▶ Problem to work on
Pictures do not belong in the output. Reproduce exactly the lines from the start of the records through the line with "Given: Open the".

Collected data:
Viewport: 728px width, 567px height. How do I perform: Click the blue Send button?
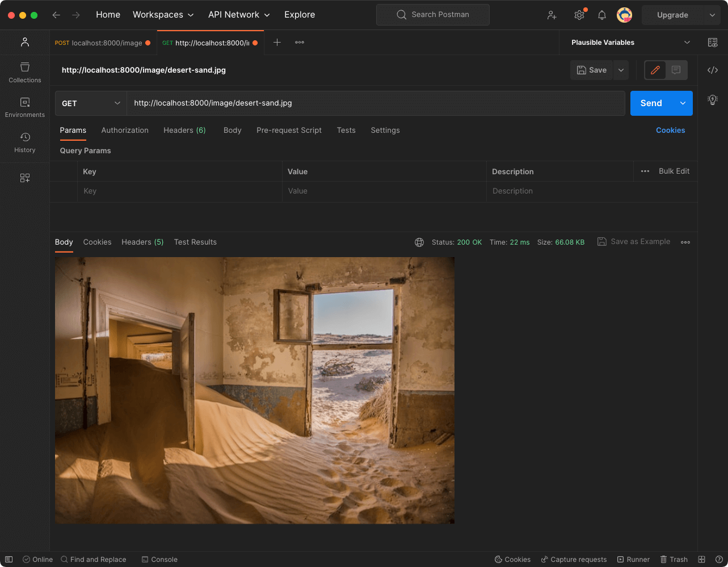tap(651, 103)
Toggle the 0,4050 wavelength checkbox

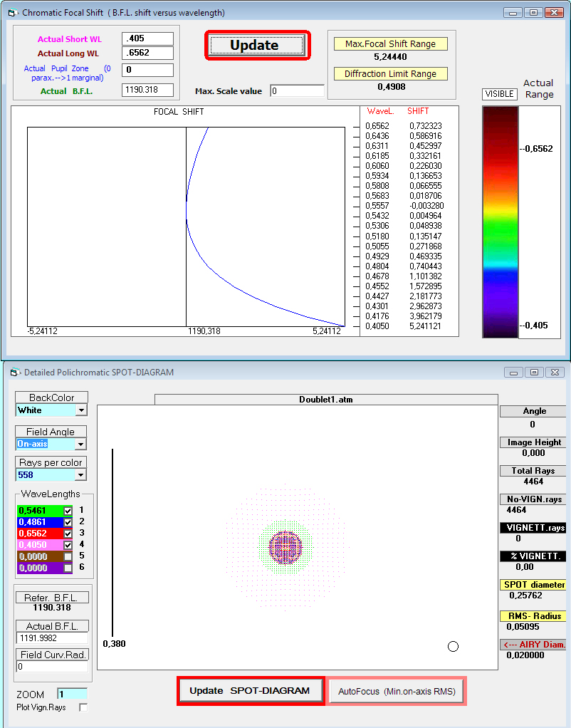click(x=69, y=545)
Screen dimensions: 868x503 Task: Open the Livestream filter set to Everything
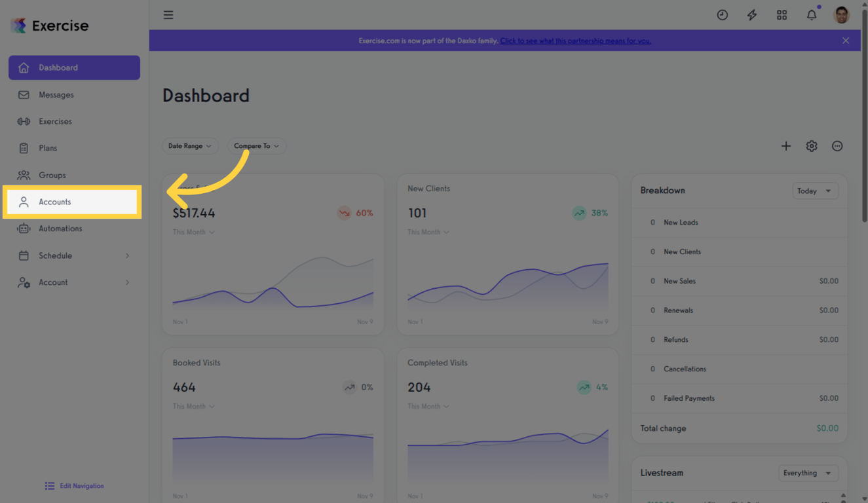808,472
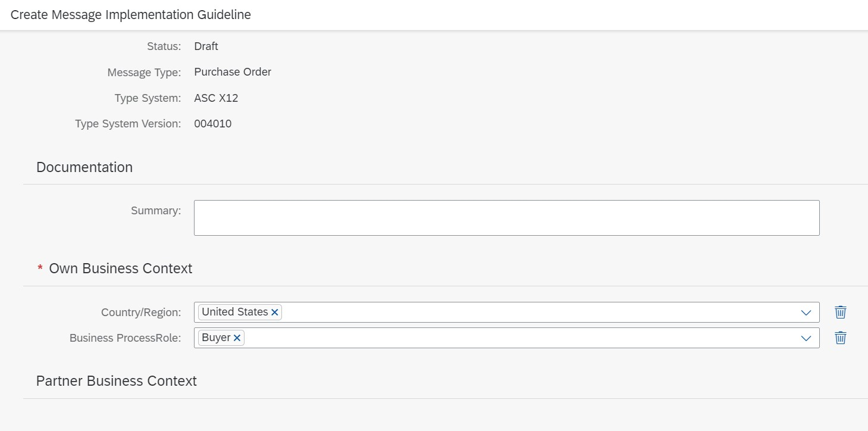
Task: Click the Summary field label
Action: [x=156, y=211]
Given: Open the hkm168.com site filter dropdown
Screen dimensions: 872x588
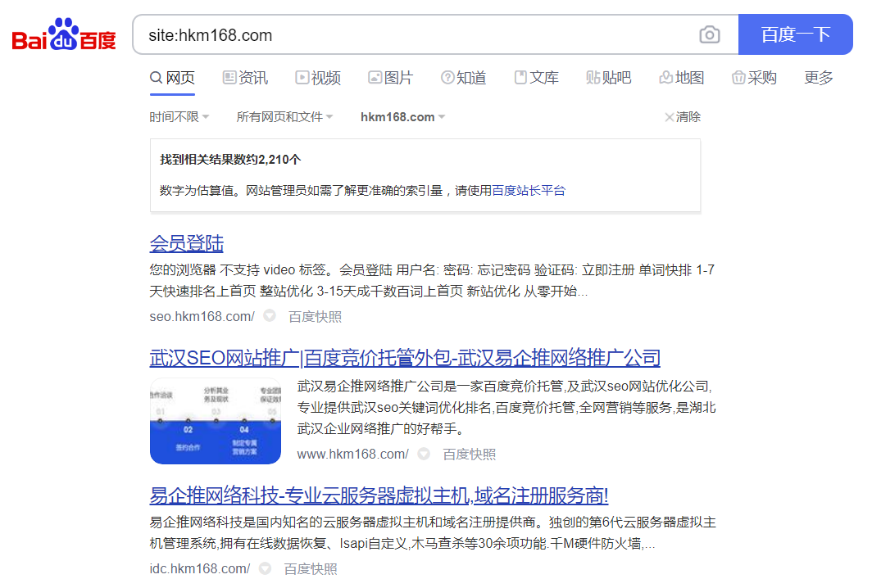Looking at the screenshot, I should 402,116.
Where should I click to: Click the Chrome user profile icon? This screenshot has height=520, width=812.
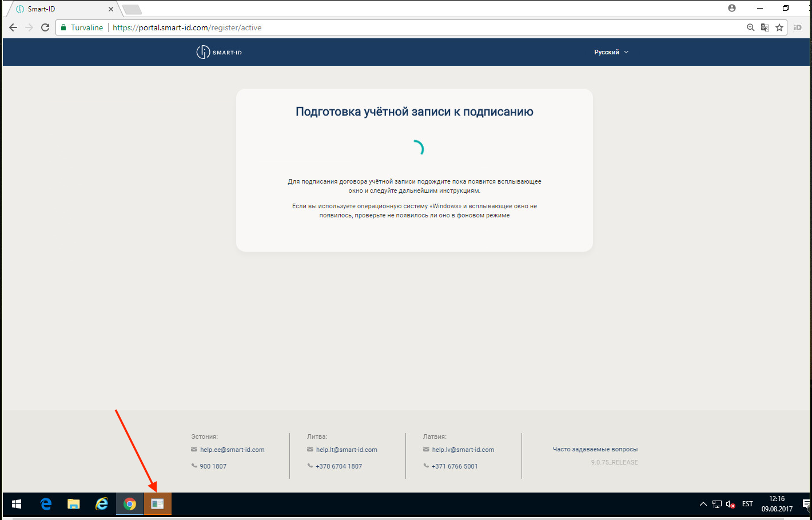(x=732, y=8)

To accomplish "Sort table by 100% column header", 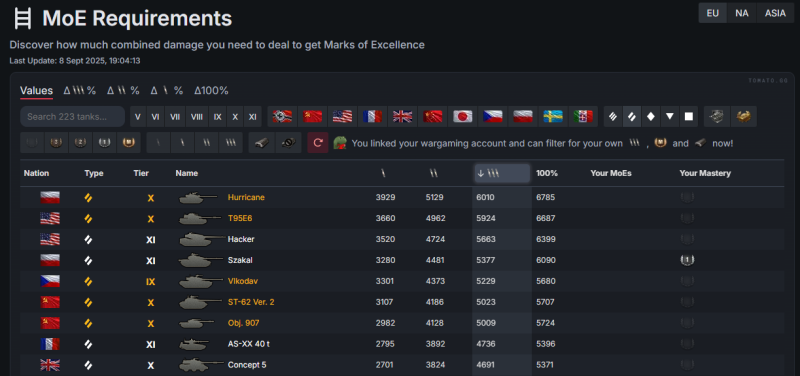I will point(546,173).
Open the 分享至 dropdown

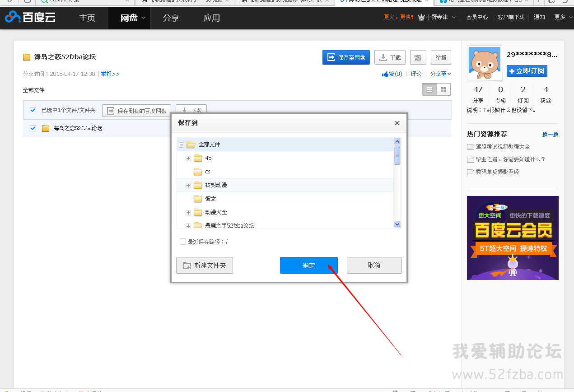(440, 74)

▶ Task result
Viewport: 728px width, 567px height. How do I perform: Click the blue Send button?
tap(651, 103)
Toggle the 0,4050 wavelength checkbox

click(x=69, y=545)
Screen dimensions: 868x503 Task: Open the Livestream filter set to Everything
808,472
Task: Click the Summary field label
Action: [x=156, y=211]
Given: Open the hkm168.com site filter dropdown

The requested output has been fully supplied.